Please return the lines from the one containing "Jump back with the rewind pagination arrow" through the one containing "990x852 pixels.", copied exactly and with nothing else.

* [INFORMATION SHOWN]
* begin *

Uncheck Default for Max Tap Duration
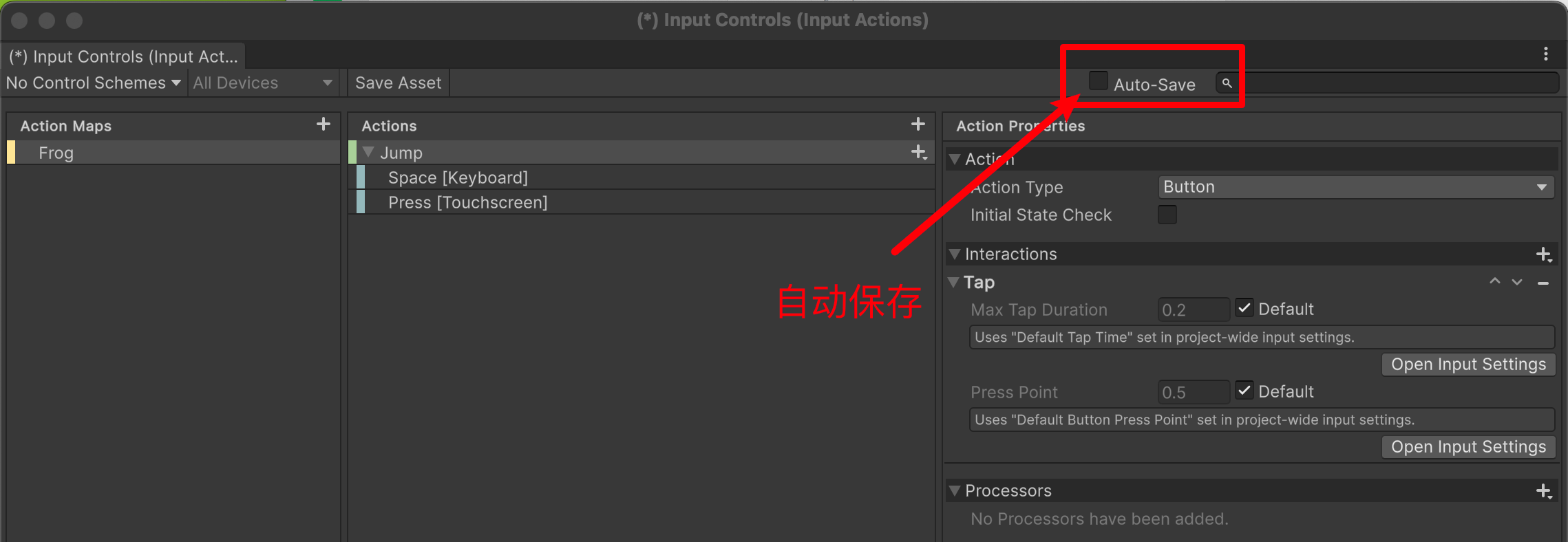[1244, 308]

* end *
* begin *

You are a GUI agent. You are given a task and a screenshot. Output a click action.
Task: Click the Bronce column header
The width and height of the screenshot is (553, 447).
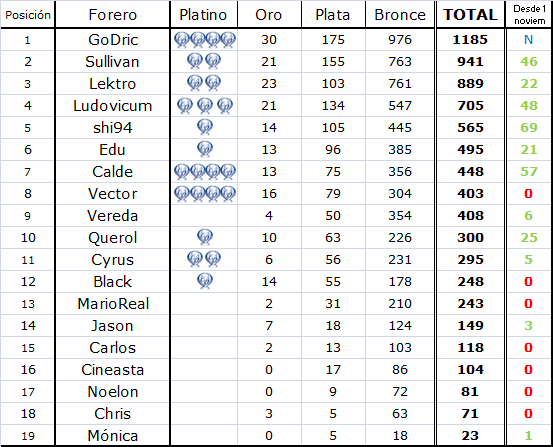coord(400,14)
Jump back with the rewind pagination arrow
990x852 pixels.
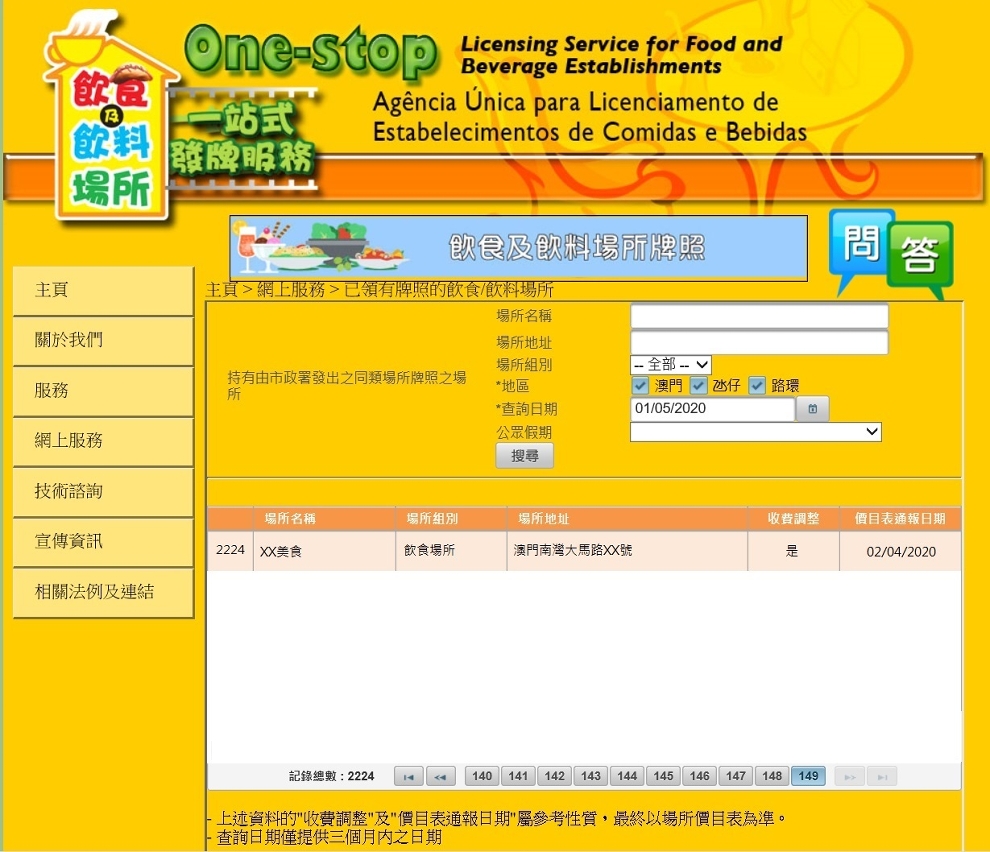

* end *

* [SOLUTION TO THE PROBLEM]
Jump back with the rewind pagination arrow
990x852 pixels.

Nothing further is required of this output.